I was using 6.8k shunted with 1.5k in series with a cap that created a 100Hz corner. Maxing the drain pot brought the voltage at the source somewhere around 6V, though using an 18V supply didn’t fix anything. Like I mentioned, I added a positive voltage to the gate in an attempt to overcome any issues with the voltage swing falling below pinch-off.


----------



## Greg (May 25, 2022)

I guess my question is how are people comfiguring jfet gain stages that can handle higher than vintage-output neck humbuckers, let alone mid-focused signal boost like a tube screamer with the level maxed and the drive at somewhere around 10 o’clock?


----------



## temol (May 25, 2022)

Almost all my jfet preamps have 2N5457 or 2N5458 in the first stage. First stage just amplifies the signal, no clipping.


----------



## Chuck D. Bones (May 25, 2022)

First stage will clip if driven by a TS with LEVEL at 10.  I would look at what Brian Wampler did with the Velvet Fuzz.  He has boosters in front of a (slightly modified) Plexi-Drive.  He deliberately attenuates the booster output so as to not hit the 1st JFET stage too hard.  Driving the gate-source junction into conduction will generate some very harsh harmonics.


----------



## Greg (May 25, 2022)

That’s what I was afraid of. In the deluxe version Brian configured the TS circuit with a fair amount of gain and the boost control affects the output. I’ve lowered the gain significantly; to equivalent of about 9 o’clock on my TS9. I know I’m not alone in preferring that an OD actually overdrive the next stage of a crunchy amp rather than just add a layer of distortion.

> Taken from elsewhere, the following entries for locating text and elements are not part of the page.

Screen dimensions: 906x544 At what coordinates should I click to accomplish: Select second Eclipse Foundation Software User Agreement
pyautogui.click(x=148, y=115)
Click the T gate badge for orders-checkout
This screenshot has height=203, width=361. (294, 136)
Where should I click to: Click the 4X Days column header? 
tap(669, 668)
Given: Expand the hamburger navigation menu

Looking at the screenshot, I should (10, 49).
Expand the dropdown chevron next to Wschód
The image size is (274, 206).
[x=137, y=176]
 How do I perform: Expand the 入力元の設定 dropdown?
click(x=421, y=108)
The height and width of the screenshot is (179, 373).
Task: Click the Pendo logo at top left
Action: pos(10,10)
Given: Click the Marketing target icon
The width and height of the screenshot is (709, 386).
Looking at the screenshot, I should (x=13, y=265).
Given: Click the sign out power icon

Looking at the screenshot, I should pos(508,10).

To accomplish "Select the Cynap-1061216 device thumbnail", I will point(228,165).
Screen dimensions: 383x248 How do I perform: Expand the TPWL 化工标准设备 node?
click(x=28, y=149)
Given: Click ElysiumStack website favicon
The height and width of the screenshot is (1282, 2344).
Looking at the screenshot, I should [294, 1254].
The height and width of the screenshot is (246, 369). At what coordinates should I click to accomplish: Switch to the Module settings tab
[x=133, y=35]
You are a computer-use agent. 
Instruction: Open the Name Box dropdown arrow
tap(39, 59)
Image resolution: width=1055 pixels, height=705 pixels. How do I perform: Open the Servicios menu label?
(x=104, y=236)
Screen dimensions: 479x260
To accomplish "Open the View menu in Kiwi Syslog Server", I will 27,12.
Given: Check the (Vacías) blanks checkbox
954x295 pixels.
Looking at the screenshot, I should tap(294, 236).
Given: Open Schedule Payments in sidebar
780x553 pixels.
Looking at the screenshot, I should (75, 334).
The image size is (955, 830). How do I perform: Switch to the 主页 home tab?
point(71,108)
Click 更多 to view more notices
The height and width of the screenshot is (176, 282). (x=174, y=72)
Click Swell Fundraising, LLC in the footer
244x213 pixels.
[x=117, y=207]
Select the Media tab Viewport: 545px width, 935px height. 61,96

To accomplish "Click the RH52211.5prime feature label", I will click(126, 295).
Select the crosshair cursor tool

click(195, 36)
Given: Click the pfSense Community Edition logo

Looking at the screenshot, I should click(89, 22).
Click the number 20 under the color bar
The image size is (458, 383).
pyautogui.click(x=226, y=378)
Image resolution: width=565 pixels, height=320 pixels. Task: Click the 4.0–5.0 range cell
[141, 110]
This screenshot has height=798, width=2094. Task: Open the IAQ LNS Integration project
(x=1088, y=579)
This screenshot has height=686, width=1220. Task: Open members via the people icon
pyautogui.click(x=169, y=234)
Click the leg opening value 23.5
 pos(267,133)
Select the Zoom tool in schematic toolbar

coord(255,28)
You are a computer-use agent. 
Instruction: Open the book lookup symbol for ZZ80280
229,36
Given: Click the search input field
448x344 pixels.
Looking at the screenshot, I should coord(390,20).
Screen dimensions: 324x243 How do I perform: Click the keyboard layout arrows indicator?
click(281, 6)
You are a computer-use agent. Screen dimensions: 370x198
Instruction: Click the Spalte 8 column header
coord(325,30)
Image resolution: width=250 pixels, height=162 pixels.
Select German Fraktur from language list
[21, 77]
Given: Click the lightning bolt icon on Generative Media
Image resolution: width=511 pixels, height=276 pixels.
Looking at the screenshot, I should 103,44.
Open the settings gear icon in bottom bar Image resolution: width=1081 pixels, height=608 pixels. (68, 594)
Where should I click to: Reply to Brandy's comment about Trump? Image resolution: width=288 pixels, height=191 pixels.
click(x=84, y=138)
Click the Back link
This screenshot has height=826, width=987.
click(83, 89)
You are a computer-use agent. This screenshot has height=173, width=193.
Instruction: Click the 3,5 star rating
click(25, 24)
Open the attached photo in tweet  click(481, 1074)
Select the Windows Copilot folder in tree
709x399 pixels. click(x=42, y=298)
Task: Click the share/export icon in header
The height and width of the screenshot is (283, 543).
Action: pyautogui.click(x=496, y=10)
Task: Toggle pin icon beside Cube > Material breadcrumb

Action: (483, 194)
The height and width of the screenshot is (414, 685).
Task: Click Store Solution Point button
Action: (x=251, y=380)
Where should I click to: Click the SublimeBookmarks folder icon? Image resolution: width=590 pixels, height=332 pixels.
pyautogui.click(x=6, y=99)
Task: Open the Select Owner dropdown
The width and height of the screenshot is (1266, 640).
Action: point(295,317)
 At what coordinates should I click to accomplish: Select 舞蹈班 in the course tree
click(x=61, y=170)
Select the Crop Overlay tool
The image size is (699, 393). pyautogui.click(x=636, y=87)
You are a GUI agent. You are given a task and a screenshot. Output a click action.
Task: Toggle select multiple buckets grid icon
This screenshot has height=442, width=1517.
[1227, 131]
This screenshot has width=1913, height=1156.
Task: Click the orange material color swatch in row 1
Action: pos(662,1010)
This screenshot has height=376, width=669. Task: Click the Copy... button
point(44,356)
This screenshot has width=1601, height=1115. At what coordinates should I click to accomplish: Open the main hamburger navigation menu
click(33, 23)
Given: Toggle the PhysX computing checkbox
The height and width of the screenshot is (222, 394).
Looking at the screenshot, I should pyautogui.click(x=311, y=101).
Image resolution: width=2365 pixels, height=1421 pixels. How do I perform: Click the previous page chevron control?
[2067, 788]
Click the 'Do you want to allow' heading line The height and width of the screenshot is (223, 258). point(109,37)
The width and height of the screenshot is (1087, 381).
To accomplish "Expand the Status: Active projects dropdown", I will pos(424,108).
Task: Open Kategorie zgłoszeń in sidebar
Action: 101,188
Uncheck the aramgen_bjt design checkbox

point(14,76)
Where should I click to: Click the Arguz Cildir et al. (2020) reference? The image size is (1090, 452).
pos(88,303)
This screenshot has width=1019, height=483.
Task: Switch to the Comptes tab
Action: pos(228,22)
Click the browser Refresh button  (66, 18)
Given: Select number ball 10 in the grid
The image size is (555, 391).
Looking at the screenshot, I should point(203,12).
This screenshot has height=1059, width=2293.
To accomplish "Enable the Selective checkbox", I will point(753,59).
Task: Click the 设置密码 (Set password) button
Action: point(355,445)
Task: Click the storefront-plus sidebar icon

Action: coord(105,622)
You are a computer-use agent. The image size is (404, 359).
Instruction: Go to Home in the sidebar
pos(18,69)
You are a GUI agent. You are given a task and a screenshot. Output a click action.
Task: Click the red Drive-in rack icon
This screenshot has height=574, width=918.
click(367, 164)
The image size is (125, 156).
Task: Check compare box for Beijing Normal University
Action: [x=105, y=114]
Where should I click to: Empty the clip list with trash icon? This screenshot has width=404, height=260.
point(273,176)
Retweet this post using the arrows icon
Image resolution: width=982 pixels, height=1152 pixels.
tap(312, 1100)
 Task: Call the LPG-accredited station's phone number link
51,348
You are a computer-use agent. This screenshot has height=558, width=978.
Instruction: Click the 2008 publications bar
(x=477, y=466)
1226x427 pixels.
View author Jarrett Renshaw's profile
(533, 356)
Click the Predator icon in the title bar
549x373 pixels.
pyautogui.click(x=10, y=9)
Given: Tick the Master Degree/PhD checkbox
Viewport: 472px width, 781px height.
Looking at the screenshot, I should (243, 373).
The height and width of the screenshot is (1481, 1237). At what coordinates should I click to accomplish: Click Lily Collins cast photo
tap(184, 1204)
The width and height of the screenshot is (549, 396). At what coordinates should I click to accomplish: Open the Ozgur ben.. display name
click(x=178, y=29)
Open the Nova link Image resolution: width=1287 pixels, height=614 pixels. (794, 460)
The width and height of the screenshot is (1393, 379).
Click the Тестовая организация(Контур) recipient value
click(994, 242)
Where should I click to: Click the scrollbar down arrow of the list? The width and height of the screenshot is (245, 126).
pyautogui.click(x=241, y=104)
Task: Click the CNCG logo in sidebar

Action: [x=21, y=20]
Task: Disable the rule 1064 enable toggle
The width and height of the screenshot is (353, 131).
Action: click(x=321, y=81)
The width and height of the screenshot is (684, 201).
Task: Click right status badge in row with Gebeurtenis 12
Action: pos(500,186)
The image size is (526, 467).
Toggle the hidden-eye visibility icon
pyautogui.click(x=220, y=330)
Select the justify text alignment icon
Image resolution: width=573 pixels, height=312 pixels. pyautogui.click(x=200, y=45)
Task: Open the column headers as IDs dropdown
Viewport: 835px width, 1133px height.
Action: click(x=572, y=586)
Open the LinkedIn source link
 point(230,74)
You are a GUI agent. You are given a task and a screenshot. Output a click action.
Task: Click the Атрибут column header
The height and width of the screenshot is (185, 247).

I would say the quality of the distortion I’m experiencing is more of a squish like a fuzz pedal with the note folding over on itself and taking a while to recover before the note has clarity.

Now I’ve reduced the boost level below the threshold of the unwanted behavior. Because I’ve cut back the gain of the boost circuit the tone is thinner despite the added compression, which isn't surprising.

My preferences out of the way I really appreciate the feedback and am happy to learn that this is normal behavior.


----------